James Clapper
James ClapperReuters

Turkey does not place a high priority on fighting Islamic State (ISIS) jihadists and as a result foreign fighters are able to travel through the country into Syria, United States intelligence chief James Clapper said Thursday, according to AFP.

Asked if he was optimistic that Turkey would take a more active role in the war against ISIS, Clapper told senators: "No, I'm not."

"I think Turkey has other priorities and other interests," he was quoted as having told the Senate Armed Services Committee.

The Turkish government was more concerned with Kurdish opposition and the country's economy, the director of national intelligence said.

"Public opinion polls show in Turkey they don't see ISIL as a primary threat," said Clapper, using an alternative acronym for the group.

The effect of Turkey's approach was to allow a "permissive" climate for foreign recruits heading to Syria to take arms for ISIS, he said.

"And of course, the consequence of that is a permissive environment... because of their laws and the ability of people to travel through Turkey en route to Syria," Clapper said.

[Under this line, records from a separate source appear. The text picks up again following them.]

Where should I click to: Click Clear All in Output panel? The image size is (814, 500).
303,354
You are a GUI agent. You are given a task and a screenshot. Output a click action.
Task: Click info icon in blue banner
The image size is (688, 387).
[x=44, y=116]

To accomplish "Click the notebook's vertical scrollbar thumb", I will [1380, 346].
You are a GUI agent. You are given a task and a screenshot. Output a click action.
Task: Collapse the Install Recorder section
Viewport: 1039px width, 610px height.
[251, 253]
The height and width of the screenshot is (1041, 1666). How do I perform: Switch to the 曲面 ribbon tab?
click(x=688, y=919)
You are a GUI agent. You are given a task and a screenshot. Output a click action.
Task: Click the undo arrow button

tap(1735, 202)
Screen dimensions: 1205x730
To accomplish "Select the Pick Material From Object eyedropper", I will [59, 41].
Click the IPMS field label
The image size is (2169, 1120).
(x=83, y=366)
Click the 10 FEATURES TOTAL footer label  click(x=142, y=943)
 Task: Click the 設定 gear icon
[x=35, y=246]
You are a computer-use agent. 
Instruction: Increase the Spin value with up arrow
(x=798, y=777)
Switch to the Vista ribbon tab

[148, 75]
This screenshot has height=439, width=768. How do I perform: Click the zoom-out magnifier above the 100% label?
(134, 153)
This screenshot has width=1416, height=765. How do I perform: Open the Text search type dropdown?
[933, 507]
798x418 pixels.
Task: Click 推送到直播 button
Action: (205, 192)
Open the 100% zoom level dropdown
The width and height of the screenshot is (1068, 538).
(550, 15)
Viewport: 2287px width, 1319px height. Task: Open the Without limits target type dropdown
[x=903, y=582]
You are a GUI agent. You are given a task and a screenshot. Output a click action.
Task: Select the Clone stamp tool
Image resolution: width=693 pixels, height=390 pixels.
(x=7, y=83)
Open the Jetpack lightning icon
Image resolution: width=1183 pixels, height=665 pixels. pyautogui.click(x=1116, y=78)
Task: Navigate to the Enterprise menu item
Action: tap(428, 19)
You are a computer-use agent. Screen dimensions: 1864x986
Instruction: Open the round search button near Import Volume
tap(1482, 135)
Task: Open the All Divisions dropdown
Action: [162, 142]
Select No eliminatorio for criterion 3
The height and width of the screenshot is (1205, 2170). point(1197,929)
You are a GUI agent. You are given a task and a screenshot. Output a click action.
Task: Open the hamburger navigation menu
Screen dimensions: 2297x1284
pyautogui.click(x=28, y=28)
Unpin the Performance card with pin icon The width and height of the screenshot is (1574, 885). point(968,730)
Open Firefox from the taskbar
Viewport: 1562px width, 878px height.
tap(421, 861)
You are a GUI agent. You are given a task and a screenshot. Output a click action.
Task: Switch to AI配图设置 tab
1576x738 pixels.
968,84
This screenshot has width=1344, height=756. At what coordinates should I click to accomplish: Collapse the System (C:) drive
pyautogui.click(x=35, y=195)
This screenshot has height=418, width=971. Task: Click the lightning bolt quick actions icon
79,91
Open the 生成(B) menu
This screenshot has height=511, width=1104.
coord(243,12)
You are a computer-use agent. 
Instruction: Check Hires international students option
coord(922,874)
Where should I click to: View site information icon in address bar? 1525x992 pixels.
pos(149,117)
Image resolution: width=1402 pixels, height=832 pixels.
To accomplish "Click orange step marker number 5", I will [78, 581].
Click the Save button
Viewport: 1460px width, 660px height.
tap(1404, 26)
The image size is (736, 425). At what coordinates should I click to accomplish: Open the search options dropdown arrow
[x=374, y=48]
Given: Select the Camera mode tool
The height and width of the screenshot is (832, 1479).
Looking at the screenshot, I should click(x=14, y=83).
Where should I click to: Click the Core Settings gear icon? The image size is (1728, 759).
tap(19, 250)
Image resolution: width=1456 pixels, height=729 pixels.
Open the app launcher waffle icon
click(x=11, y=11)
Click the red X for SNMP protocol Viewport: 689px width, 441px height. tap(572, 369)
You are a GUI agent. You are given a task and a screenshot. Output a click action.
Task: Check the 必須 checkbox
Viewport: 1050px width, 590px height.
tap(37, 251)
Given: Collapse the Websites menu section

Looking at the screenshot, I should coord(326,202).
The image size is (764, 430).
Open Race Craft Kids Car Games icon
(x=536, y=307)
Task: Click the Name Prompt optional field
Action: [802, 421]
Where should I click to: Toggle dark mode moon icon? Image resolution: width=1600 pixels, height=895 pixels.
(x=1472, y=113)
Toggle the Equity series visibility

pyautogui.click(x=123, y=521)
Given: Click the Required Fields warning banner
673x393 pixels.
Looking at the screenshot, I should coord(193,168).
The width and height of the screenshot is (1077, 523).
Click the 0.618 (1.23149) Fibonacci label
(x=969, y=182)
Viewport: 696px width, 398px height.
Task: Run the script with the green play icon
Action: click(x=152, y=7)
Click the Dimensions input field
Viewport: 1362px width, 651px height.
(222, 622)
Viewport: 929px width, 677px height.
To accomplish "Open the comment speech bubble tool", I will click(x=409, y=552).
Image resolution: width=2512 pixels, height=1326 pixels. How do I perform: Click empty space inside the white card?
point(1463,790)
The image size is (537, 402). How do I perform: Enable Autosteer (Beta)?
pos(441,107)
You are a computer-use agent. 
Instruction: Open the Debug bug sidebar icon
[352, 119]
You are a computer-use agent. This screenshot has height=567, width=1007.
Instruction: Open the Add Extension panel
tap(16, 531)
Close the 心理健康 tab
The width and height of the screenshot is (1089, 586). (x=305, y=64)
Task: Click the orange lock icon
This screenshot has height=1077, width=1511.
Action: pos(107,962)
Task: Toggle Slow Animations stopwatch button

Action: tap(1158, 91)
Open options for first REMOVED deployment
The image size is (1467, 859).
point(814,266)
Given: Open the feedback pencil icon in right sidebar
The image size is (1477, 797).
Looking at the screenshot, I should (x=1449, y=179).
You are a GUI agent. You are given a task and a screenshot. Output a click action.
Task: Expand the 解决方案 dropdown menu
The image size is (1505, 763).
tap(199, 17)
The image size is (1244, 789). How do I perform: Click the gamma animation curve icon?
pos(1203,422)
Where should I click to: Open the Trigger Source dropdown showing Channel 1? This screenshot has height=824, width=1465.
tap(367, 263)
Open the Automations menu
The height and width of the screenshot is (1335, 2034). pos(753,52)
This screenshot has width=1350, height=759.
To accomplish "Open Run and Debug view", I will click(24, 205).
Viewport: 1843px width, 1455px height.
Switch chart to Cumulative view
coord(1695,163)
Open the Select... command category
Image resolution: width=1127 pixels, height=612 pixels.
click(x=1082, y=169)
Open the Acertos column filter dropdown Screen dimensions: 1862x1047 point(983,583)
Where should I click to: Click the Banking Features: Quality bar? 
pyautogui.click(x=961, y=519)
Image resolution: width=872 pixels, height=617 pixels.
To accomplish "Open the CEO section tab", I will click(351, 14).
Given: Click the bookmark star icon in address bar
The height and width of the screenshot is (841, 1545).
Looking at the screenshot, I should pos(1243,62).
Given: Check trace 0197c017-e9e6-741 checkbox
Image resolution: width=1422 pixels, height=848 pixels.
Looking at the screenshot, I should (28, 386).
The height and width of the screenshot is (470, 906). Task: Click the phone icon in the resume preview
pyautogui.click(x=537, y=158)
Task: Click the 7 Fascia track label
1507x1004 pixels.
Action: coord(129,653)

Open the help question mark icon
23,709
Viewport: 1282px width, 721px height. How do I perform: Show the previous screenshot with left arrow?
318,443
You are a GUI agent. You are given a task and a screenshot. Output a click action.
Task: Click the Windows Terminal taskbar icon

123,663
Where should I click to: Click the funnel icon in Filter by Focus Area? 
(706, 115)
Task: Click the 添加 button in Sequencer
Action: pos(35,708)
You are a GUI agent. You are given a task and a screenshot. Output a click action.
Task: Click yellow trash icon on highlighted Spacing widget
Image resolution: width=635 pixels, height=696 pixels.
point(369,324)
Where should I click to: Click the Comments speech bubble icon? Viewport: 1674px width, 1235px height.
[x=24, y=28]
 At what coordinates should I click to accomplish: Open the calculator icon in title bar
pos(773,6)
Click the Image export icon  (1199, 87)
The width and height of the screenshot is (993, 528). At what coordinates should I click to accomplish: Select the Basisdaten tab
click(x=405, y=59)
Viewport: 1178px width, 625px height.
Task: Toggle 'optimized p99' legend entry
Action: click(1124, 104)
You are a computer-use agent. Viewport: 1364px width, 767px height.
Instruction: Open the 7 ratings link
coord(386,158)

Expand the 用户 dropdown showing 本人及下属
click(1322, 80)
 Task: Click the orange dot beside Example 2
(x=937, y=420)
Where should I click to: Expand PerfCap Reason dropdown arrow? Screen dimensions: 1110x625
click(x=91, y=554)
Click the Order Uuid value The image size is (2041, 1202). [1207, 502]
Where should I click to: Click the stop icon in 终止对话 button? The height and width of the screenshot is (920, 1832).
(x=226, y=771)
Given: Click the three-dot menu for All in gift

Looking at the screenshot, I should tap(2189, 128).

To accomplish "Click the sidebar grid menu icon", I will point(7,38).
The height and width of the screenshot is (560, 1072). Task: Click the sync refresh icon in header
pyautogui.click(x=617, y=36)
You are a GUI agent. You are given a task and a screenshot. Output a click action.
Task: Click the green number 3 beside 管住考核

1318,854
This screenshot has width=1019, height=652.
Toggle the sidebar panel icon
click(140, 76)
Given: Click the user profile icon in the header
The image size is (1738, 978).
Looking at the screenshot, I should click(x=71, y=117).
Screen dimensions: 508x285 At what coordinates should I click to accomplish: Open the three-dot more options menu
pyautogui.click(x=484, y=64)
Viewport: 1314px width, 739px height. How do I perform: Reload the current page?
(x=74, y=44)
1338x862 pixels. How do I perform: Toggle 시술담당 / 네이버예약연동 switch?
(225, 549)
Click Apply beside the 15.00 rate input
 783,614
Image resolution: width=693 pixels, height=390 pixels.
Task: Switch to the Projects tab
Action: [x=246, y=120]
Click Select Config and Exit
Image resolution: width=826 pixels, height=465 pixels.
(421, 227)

"So somewhere in the neighborhood of 60 percent of those foreign fighters find their way to Syria through Turkey."

Clapper said some other governments in the Middle East have been reluctant to join the U.S.-led coalition against ISIS because of Washington's reluctance to directly confront Syrian President Bashar Al-Assad's regime.

But the "brutal savagery" of ISIS, including the beheadings of hostages and the immolation of a captured Jordanian fighter pilot, "have had a galvanizing effect on opinion in the Mideast region," he said, according to AFP.

Clapper’s comments come a week after the United States and Turkey signed a deal to train and equip Syrian rebel forces.

Turkey, a vocal critic of Assad, wants supposedly moderate rebels factions to be trained to battle both the regime in Damascus as well as ISIS insurgents who have seized large chunks of territory in Iraq and Syria right up to the Turkish border.

The comments also come after three teenage British girls had crossed into Syria through Turkey in order to join ISIS.

Trying to shift blame from his nation's porous borders that jihadists have long taken advantage as the premier route to jihad in Syria, Turkish Deputy Prime Minister and government spokesman Bulent Arinc told Turkish reporters that the UK was at fault.

"It is a reprehensible act for Britain, a country famous for its Scotland Yard, to let the three girls...leave Heathrow airport (London) for Istanbul and then let us know three days later," Arinc said, claiming they were notified three days after the girls arrived in Istanbul.

Arinc's complaints echo similar remarks made by Turkish officials after Hayat Boumeddiene, the wanted partner of one of the gunmen behind the January terror attacks in France, traveled undetected through Turkey on her way to Syria.

In that case, Ankara accused the French authorities of failing to share information in a timely manner about the wanted woman's departure for Turkey.